Given instruction:
Please reproduce the material below, from the line containing "below the spectrum?" through the end, inclusive, with the requests left as they are and every coordinate in the answers scaled by 1.85 and rounded to a whole number, halves up.
+++ Records provided +++
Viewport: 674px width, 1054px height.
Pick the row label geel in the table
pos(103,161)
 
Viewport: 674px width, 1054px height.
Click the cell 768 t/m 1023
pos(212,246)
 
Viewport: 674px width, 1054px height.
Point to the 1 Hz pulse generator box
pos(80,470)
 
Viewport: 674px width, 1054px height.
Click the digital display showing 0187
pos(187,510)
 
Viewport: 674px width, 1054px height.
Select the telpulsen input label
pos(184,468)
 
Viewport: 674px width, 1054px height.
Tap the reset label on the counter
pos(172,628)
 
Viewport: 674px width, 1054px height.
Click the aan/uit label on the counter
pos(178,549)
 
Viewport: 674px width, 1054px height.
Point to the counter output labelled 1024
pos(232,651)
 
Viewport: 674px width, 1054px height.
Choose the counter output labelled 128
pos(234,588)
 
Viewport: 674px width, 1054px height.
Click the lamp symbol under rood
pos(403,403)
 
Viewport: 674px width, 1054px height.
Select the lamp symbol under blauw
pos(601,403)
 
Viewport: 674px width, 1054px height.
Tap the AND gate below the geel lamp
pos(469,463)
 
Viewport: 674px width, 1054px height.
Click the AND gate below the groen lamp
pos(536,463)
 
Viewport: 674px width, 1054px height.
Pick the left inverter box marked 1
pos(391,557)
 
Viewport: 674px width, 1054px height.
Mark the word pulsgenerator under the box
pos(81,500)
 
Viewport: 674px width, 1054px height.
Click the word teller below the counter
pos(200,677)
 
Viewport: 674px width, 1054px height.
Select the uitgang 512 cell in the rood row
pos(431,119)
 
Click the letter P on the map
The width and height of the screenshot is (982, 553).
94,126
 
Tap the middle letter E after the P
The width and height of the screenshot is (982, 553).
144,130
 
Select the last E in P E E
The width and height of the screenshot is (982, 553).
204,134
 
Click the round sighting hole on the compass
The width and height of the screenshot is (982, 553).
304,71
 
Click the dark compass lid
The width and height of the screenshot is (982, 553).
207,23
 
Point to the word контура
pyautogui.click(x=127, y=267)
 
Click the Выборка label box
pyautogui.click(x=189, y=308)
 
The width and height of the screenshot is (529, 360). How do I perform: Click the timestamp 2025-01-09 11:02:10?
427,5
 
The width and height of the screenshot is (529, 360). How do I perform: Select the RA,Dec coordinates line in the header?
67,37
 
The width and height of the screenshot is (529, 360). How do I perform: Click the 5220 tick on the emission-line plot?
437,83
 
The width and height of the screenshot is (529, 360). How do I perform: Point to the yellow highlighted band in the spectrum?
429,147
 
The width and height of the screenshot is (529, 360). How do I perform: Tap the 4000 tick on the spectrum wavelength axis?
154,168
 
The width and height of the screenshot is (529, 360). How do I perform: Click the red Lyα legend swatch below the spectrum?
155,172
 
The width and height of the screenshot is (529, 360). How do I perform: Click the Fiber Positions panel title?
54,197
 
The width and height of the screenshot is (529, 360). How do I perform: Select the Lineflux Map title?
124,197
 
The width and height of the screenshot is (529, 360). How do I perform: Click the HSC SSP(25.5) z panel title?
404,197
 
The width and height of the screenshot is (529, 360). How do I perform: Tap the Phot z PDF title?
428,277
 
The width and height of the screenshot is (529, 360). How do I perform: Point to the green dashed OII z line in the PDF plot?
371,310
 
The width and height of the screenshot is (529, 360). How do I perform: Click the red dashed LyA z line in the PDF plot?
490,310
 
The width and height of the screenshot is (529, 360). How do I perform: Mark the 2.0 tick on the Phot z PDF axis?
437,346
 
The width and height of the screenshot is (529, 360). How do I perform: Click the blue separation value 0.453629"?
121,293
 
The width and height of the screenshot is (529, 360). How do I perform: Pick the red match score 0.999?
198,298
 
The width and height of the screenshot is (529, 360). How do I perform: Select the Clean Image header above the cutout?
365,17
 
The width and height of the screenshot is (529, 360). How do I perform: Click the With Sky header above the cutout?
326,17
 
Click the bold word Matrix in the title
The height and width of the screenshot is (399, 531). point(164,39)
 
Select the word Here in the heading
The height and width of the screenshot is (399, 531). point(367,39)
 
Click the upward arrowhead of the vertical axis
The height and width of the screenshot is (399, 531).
+++
Correct output:
The width and height of the screenshot is (529, 360). How do I perform: Click the red Lyα legend swatch below the spectrum?
287,318
 
The width and height of the screenshot is (529, 360). How do I perform: Click the Fiber Positions panel title?
100,364
 
The width and height of the screenshot is (529, 360). How do I perform: Select the Lineflux Map title?
229,364
 
The width and height of the screenshot is (529, 360). How do I perform: Click the HSC SSP(25.5) z panel title?
747,364
 
The width and height of the screenshot is (529, 360). How do I perform: Tap the Phot z PDF title?
792,512
 
The width and height of the screenshot is (529, 360). How do I perform: Point to the green dashed OII z line in the PDF plot?
686,574
 
The width and height of the screenshot is (529, 360). How do I perform: Click the red dashed LyA z line in the PDF plot?
907,574
 
The width and height of the screenshot is (529, 360). How do I perform: Mark the 2.0 tick on the Phot z PDF axis?
808,640
 
The width and height of the screenshot is (529, 360). How do I perform: Click the blue separation value 0.453629"?
224,542
 
The width and height of the screenshot is (529, 360). How do I perform: Pick the red match score 0.999?
366,551
 
The width and height of the screenshot is (529, 360). How do I perform: Select the Clean Image header above the cutout?
675,31
 
The width and height of the screenshot is (529, 360). How do I perform: Click the With Sky header above the cutout?
603,31
 
Click the bold word Matrix in the title
The height and width of the screenshot is (399, 531). point(303,72)
 
Select the word Here in the heading
The height and width of the screenshot is (399, 531). point(679,72)
 
Click the upward arrowhead of the vertical axis
The height and width of the screenshot is (399, 531).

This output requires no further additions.